◆ Material shown ◆
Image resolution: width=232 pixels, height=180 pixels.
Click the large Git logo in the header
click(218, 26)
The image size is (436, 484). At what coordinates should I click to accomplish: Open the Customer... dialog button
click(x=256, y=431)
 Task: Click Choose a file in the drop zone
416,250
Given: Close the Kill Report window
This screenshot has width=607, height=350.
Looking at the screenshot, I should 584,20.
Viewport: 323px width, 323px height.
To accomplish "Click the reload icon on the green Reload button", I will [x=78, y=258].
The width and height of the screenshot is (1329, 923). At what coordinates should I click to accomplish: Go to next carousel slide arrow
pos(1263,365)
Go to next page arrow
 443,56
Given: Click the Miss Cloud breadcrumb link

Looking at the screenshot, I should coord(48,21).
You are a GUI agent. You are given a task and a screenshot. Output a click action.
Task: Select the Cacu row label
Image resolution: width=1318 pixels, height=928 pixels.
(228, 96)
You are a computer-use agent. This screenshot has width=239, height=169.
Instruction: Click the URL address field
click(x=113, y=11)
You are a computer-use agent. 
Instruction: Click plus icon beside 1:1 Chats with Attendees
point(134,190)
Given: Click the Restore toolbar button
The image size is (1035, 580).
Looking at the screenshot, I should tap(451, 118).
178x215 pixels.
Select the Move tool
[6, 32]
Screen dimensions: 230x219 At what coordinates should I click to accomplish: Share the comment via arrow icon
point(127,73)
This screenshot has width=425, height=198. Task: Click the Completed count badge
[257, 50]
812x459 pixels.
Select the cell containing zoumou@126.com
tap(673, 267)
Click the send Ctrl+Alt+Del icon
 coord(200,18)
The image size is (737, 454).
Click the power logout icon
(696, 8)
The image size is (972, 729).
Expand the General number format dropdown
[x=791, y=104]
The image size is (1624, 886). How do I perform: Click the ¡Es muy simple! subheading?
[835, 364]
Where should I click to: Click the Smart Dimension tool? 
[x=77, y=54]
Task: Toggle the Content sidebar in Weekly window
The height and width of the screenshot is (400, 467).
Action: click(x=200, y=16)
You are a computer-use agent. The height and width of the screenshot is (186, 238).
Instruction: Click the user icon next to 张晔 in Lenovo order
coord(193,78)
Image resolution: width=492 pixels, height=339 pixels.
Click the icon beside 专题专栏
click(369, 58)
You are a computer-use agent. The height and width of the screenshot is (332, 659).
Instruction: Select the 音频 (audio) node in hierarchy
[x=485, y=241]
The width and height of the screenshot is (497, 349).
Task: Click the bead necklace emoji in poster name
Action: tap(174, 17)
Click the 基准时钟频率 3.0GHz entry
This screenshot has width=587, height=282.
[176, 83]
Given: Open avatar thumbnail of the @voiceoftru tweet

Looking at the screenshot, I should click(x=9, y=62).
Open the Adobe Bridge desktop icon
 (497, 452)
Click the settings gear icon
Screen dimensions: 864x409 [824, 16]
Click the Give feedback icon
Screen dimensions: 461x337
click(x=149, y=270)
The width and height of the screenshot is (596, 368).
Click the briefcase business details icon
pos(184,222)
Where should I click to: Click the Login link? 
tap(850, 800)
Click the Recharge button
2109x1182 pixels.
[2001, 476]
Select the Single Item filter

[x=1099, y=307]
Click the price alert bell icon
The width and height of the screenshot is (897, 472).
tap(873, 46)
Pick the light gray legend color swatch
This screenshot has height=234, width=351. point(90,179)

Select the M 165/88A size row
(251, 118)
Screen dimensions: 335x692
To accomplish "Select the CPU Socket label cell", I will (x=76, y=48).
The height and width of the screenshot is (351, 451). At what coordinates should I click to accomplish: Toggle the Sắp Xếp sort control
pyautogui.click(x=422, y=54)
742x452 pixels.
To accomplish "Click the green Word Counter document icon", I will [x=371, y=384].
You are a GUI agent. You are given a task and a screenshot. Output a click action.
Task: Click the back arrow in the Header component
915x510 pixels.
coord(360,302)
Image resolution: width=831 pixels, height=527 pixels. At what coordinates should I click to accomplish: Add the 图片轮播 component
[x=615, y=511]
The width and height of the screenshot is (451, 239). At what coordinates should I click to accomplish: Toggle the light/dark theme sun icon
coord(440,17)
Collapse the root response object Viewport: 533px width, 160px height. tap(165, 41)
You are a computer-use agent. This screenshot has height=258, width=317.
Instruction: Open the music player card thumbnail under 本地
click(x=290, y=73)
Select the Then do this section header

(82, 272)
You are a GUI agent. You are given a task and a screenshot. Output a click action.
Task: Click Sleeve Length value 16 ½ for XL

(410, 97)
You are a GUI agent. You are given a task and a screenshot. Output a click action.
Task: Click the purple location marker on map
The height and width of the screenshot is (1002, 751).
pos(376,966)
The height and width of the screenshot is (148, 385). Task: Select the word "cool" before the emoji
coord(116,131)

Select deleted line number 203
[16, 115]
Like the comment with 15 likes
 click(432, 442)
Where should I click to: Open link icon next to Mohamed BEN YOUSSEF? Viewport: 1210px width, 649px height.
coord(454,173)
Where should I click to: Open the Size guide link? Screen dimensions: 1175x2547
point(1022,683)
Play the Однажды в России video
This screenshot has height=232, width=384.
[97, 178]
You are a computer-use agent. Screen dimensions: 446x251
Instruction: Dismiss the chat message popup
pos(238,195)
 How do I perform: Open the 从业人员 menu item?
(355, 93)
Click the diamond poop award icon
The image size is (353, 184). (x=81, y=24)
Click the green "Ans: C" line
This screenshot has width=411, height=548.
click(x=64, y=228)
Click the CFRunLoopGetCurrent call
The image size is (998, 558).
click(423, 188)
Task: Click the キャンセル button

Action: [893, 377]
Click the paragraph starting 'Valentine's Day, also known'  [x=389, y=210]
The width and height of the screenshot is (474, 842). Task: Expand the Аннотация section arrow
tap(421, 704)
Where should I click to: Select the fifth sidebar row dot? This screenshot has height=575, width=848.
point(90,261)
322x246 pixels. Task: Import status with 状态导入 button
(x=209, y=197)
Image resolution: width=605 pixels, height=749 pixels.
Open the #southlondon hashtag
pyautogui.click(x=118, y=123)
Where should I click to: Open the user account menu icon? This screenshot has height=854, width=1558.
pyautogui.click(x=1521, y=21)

◆ Task brief ◆
How many lines in the listing above contain "computer"? Give the number and nothing else.

◆ Response to the exercise ◆
6